Industrial & Engineering Chemistry Research, Vol.45, No.26, 8779-8787, 2006
Use of substituted bis(acetylacetone) ethylenediimine and dialkyldithiocarbamate ligands for copper chelation in supercritical carbon dioxide
Chemical-mechanical planarization (CMP) is a process of oxidizing and chelating the copper overburden present in an interconnect device while mechanically polishing the surface of the wafer.
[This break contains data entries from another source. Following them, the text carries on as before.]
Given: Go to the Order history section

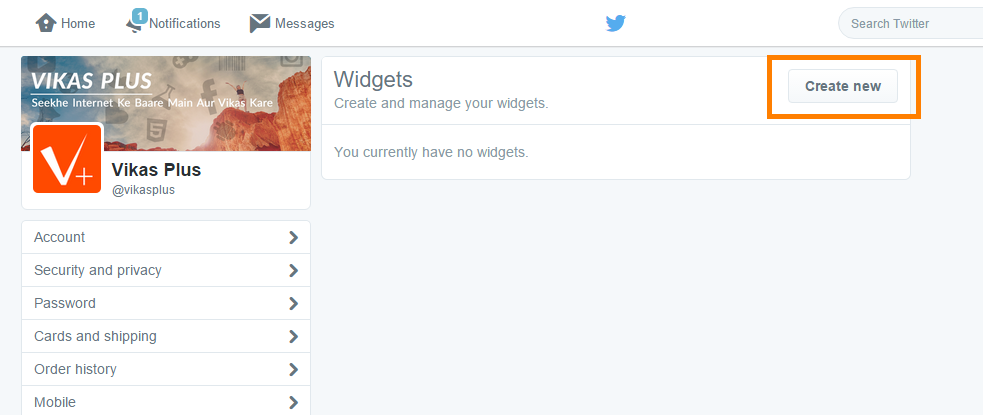Looking at the screenshot, I should (166, 369).
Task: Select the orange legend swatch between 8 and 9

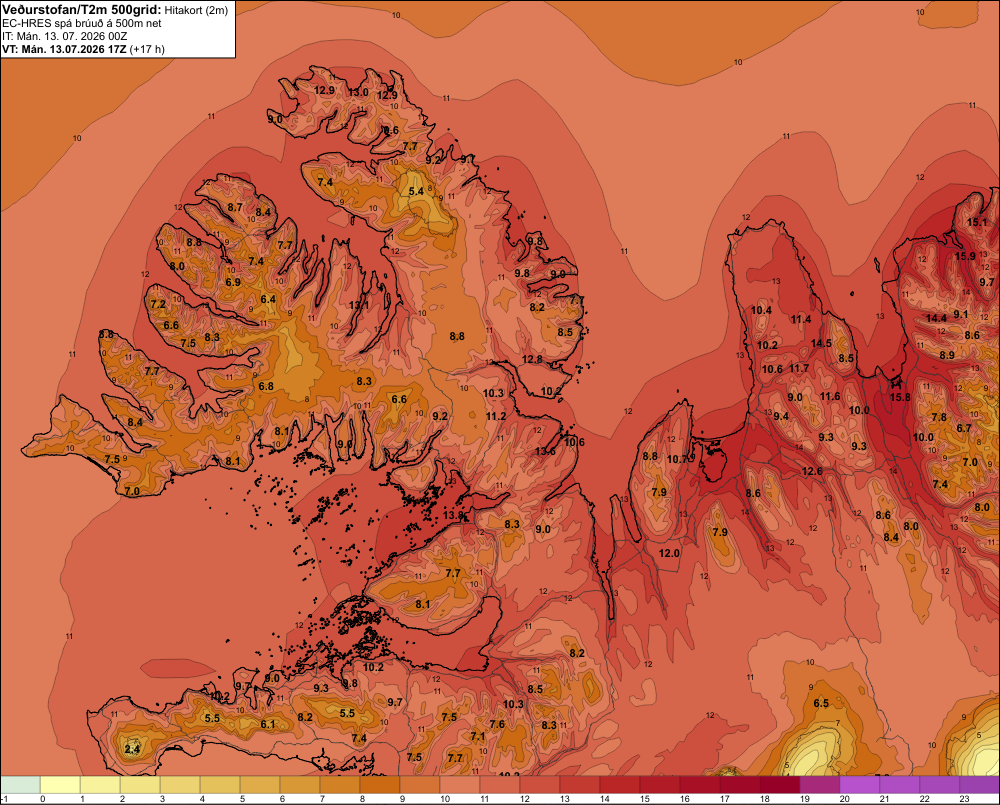Action: [379, 785]
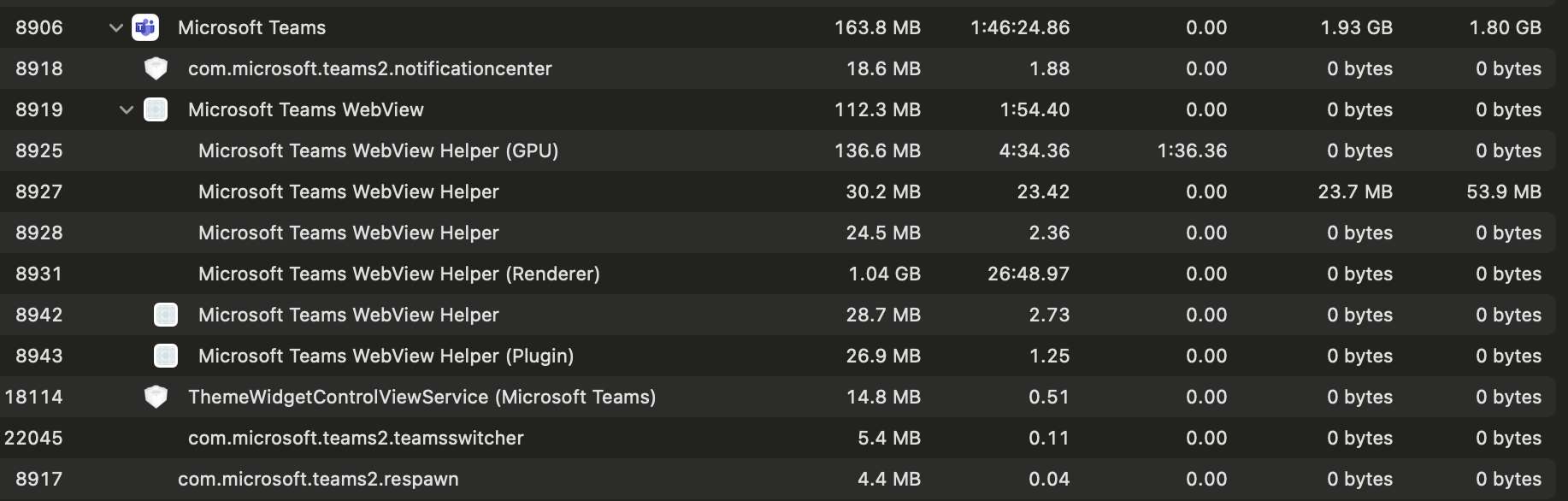Viewport: 1568px width, 501px height.
Task: Click the 163.8 MB value for Microsoft Teams
Action: click(878, 27)
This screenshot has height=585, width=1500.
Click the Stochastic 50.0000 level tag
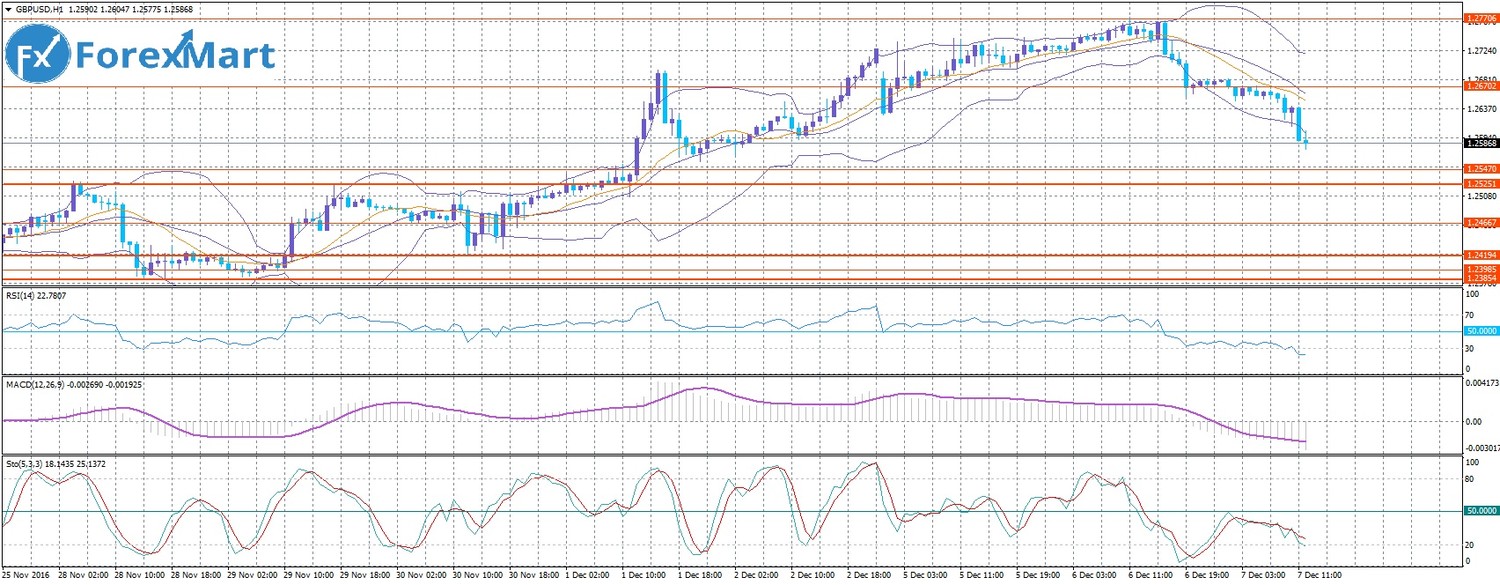tap(1479, 511)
Because the use of condensed CO2 as the solvent for CMP would be environmentally and technically advantageous, several substituted bis(acetylacetonate)ethylenediimine (R(4)BAE, where R = CH3 or CF3) and lithium or sodium dialkyldithiocarbamate (M+(R2DTC-), where M+ = Li+ or Na+ and R = ethyl, n-propyl, n-butyl, or 1,1,1-trifluoroethyl) ligands were used with t-butylperacetate (t-BuPA, as oxidant) for the oxidative dissolution of copper(0) in supercritical (sc) CO2 at 40 degrees C and 170-210 bar or in hexanes at 40 degrees C and atmospheric pressure. The reaction products from the copper etching were determined to be Cu(R(4)BAE) or Cu(R2DTC)(2), respectively. The R2DTC- ligands had higher etch rates than the R(4)BAE ligands with comparable substituents, and the lithium dialkyldithiocarbamate salts gave higher copper etching rates than their sodium counterparts. The highest average etch rates were observed for Li((CF3CH2)(2)DTC): 16.7 nm/min in sc CO2 and 11.2 nm/min in hexanes. While hexanes have similar physical properties when compared to sc CO2, the rates of copper(0) removal with the R2DTC- ligands were 17-49% higher in sc CO2 than in hexanes at comparable temperatures and solvent densities. Scanning electron microscopy (SEM) images of the postreaction copper surfaces using the various ligands showed significant variations in surface roughness. X-ray photoelectron spectroscopy (XPS) measurements indicated that the lower R(4)BAE etch rates may be due to surface passivation by the R(4)BAE ligands and/or the Cu(R(4)BAE) complexes.